Tarek Hassan
Knowledge Basemachine learningRegression Algorithms

Regression Algorithms

What is Regression?

Regression is a supervised learning task where the target is a continuous numerical value. Instead of predicting a class such as "spam" or "not spam", a regression model predicts a quantity.

Examples:

  • House price in pounds.
  • Temperature tomorrow.
  • Received signal strength.
  • Localization error in meters.
  • Battery lifetime in hours.

The central question is: "Given these input features, what number should the model predict?"

Regression vs. Classification

QuestionTask
Is this email spam?Classification
What is the price of this house?Regression
Which modulation type is this?Classification
What is the expected channel gain?Regression

1. Linear Regression

Linear regression is the simplest and most interpretable regression model. It assumes the output can be approximated by a weighted sum of the input features.

Linear regression picture
observed points -> best-fit line -> numeric prediction

Concept adapted from Tpoint Tech/Javatpoint linear-regression explanations and standard regression diagrams.

Intuition

For one feature:

prediction = slope * input + intercept

For many features:

prediction = w1*x1 + w2*x2 + ... + b

Training finds weights that minimize the difference between predicted and true values, often using mean squared error.

Strengths

  • Very fast.
  • Easy to interpret.
  • Good baseline.
  • Can extrapolate outside the training range.

Weaknesses

  • Assumes a mostly linear relationship.
  • Sensitive to outliers.
  • Cannot naturally model complex feature interactions.

Best Use Cases

  • Quick baselines.
  • Scientific modeling where interpretability matters.
  • Problems with approximately linear relationships.

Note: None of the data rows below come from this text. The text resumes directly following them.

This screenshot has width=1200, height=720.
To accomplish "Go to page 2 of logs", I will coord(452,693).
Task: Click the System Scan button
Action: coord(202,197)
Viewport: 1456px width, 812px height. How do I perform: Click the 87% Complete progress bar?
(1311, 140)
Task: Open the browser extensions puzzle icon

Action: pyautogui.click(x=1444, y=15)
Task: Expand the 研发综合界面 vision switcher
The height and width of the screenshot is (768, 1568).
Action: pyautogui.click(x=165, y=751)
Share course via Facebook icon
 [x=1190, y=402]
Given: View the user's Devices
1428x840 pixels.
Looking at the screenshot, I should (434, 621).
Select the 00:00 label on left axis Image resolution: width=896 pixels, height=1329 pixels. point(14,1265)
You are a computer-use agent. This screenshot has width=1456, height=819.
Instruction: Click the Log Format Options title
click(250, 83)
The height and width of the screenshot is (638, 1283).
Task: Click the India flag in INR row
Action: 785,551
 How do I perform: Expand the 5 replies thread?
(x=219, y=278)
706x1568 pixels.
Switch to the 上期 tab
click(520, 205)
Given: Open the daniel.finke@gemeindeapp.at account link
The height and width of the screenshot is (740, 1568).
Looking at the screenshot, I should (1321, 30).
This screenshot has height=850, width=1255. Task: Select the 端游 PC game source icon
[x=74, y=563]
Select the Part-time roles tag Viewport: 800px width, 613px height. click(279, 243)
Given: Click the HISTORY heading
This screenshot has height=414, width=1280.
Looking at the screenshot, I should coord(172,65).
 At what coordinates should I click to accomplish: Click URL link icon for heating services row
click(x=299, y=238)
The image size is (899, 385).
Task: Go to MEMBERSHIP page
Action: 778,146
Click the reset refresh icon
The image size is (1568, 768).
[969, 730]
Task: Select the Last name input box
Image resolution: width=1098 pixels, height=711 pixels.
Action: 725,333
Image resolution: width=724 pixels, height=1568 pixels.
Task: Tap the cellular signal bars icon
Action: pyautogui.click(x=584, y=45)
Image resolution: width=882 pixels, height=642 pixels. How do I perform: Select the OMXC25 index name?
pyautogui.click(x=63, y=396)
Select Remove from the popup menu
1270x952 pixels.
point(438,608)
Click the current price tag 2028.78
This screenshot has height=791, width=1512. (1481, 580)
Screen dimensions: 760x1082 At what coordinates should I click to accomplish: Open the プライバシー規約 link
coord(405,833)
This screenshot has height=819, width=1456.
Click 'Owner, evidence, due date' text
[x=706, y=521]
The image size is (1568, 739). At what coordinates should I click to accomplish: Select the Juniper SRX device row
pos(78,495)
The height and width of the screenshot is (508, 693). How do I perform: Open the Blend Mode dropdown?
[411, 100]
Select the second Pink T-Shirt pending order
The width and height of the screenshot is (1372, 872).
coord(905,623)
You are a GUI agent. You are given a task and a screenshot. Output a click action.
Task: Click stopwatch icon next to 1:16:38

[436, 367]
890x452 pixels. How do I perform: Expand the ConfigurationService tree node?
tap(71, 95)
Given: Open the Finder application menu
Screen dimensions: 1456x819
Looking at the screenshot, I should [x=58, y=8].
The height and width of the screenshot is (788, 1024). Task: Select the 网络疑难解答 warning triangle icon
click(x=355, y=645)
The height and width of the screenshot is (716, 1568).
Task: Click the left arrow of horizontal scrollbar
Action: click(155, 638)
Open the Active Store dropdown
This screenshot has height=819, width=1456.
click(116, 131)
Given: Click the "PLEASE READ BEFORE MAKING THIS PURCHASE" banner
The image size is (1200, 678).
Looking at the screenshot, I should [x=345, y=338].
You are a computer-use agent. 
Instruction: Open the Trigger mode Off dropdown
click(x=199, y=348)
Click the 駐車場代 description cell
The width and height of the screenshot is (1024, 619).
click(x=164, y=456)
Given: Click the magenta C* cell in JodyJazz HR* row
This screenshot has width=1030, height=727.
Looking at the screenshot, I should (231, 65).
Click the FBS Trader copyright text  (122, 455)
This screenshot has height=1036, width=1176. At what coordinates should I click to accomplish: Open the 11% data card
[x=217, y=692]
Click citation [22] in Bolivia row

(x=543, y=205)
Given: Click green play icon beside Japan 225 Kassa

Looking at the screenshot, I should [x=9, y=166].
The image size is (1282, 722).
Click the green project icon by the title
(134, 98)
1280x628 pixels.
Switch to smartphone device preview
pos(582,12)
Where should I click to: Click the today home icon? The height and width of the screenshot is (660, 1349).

2. Ridge and Lasso Regression

Ridge and Lasso are regularized versions of linear regression. They add a penalty to discourage overly large weights.

Ridge Regression

Ridge uses an L2 penalty. It shrinks weights smoothly and is useful when many features are correlated.

Lasso Regression

Lasso uses an L1 penalty. It can push some weights exactly to zero, which makes it useful for feature selection.

Why Regularization Matters

Without regularization, a model may fit noise in the training data. Regularization makes the model simpler and often improves generalization.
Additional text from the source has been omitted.